SOURCE RECORDS
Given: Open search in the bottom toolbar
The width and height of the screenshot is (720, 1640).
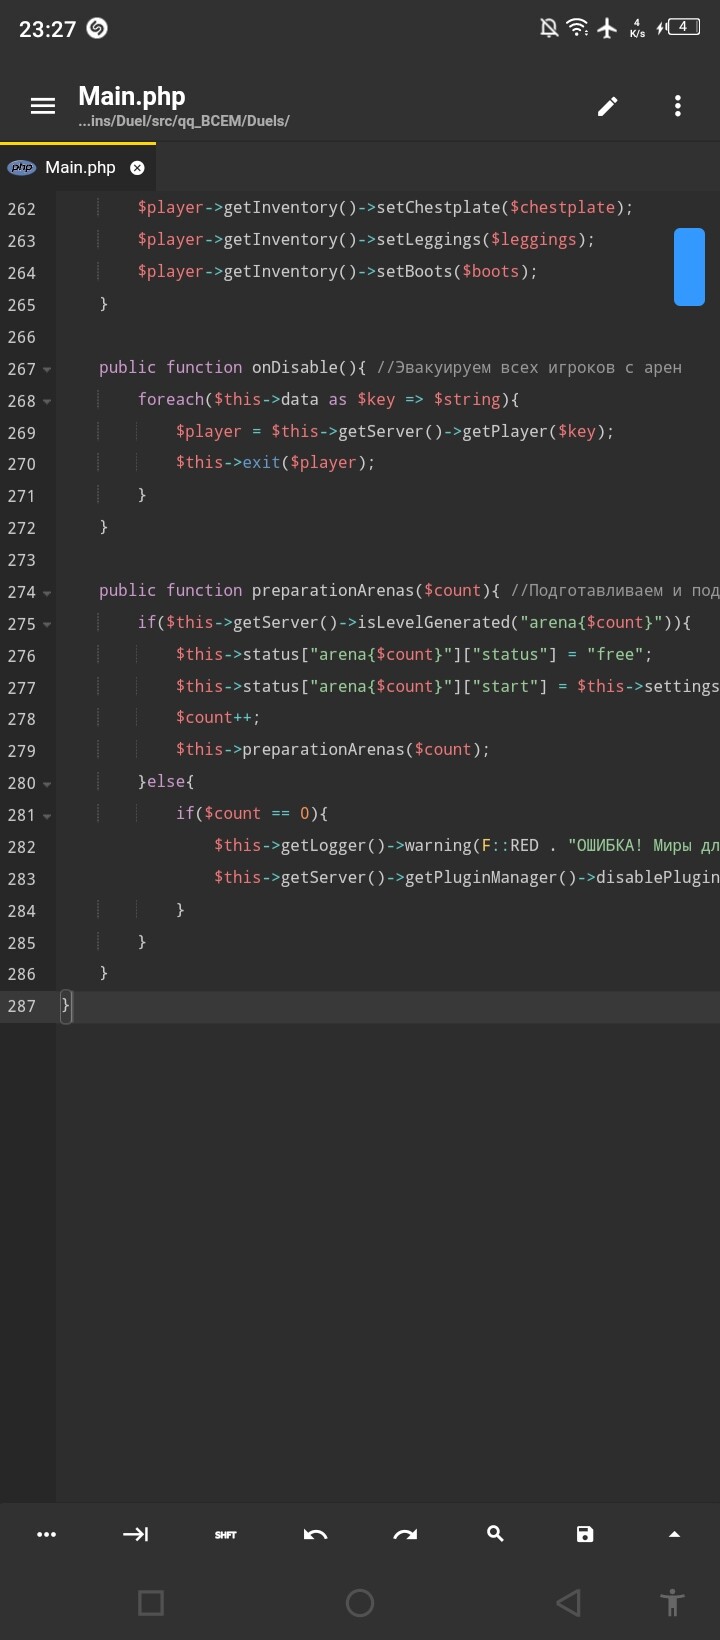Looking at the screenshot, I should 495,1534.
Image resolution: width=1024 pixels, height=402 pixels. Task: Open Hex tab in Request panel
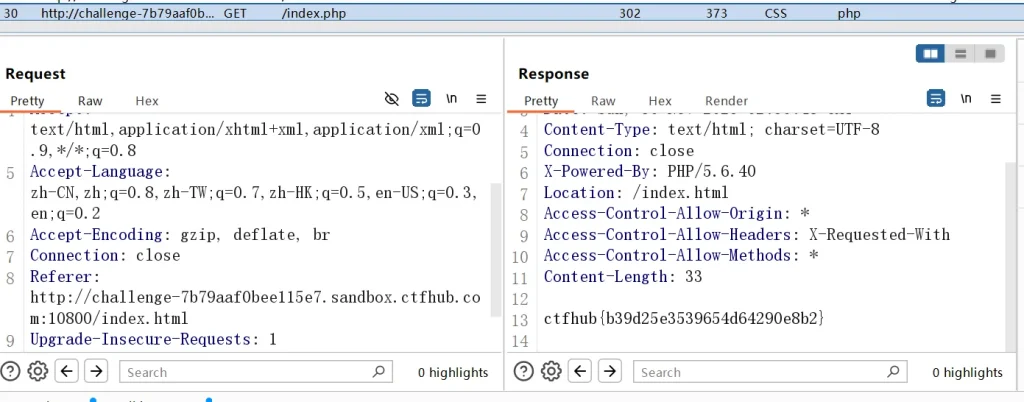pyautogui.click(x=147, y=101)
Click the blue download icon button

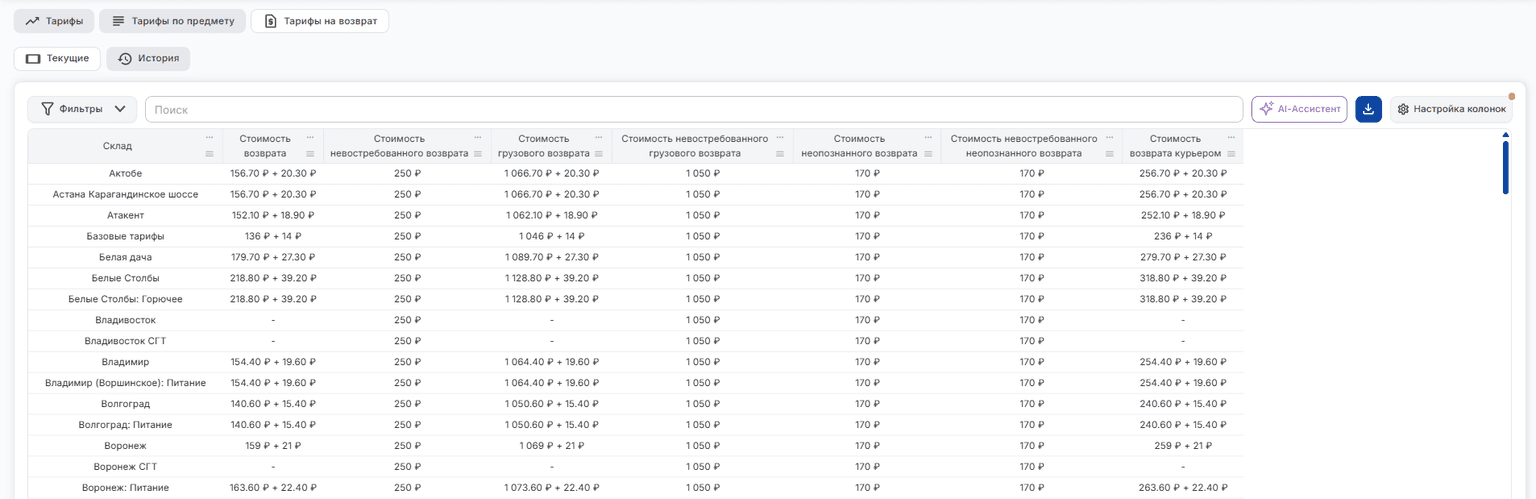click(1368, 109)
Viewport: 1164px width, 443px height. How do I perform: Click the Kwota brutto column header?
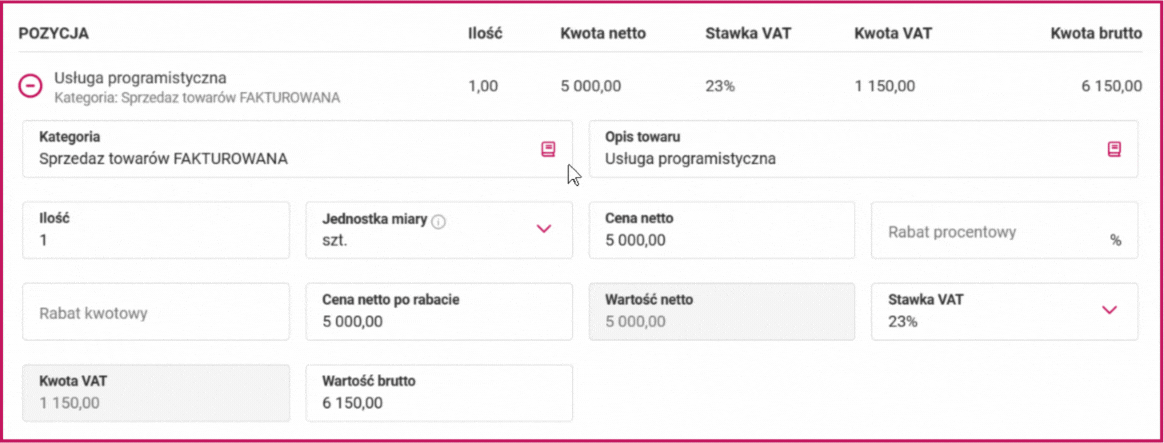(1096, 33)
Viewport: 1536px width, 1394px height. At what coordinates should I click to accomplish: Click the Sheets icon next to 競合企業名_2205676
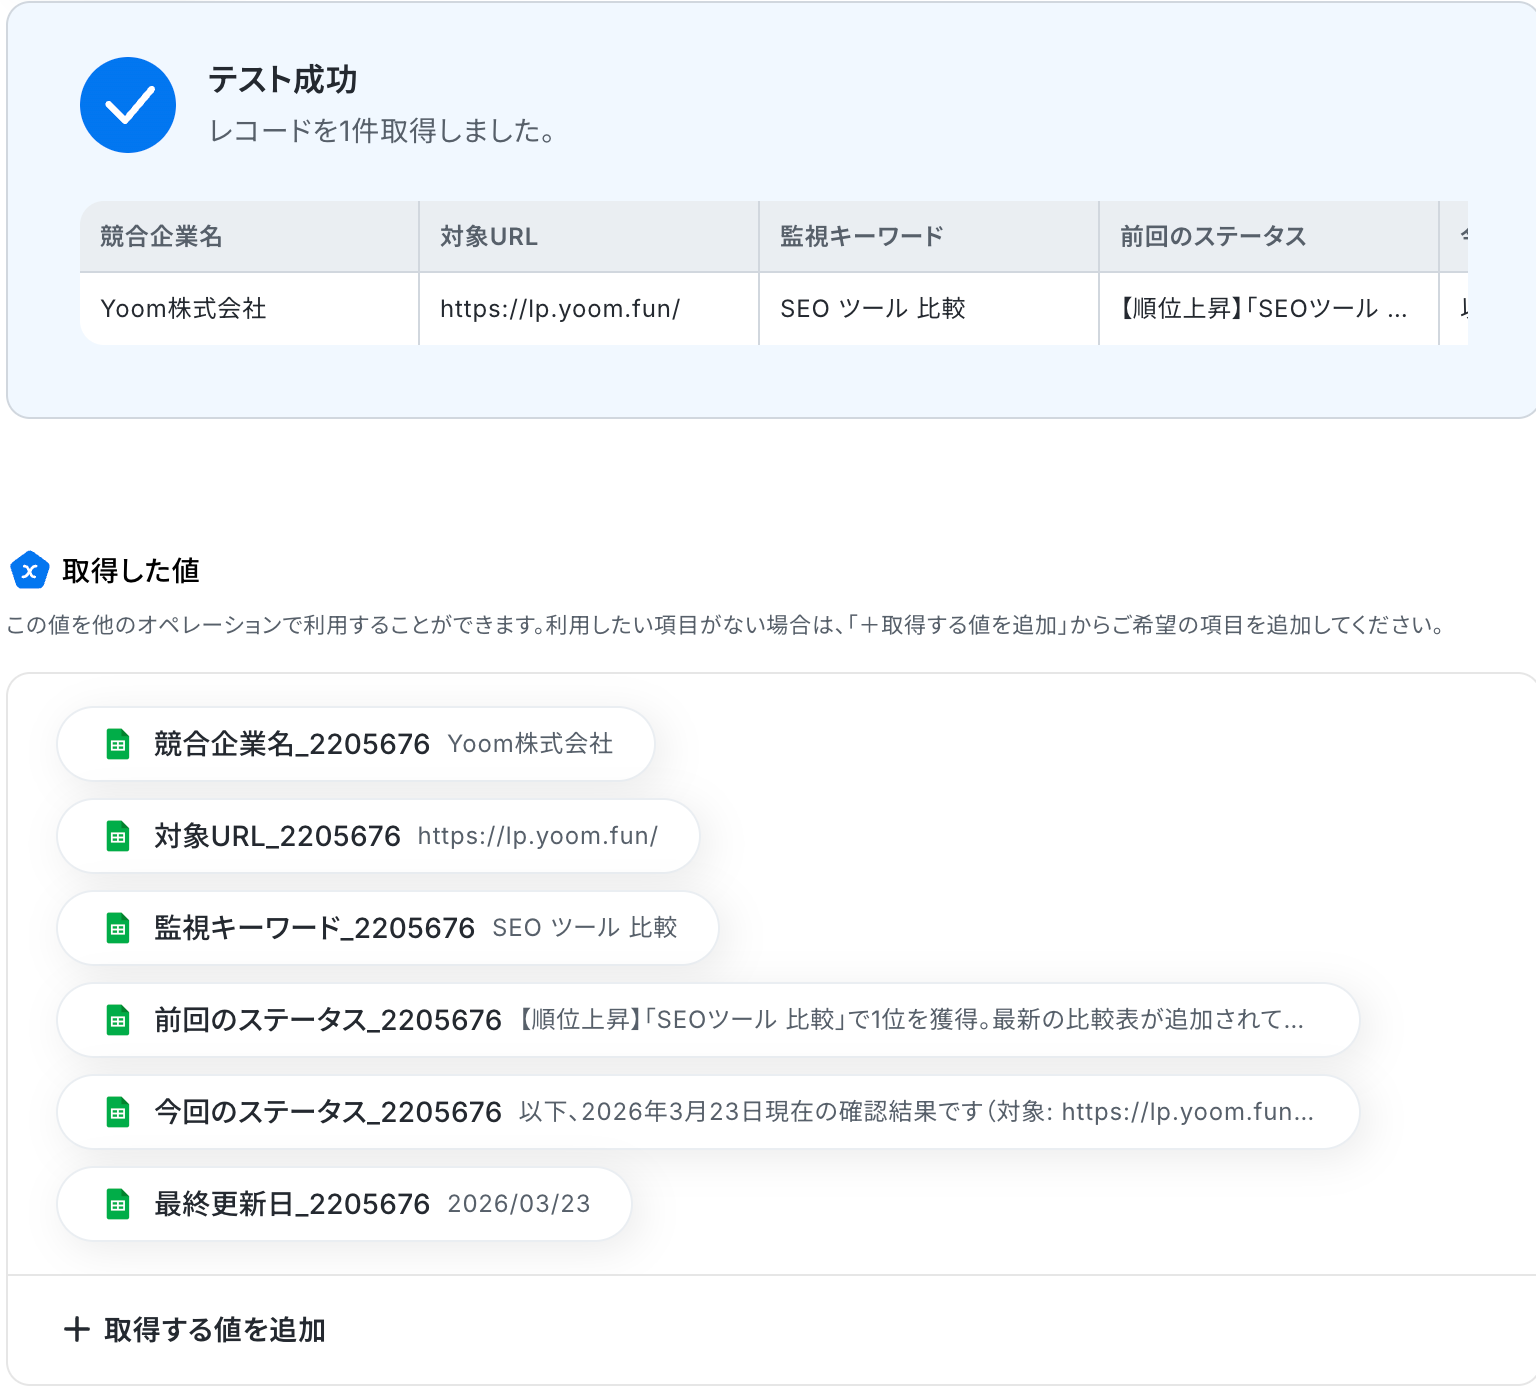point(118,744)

EXERCISE
Please output everything from the line containing "Viewport: 1536px width, 1394px" down to the end of the records as a JSON list of strings, one string per line, skipping blank lines and leaving out the pictures.

SOLUTION FOR THIS EXERCISE
[
  "Viewport: 1536px width, 1394px height. At what coordinates should I click to accomplish: Click the Sheets icon next to 競合企業名_2205676",
  "point(118,744)"
]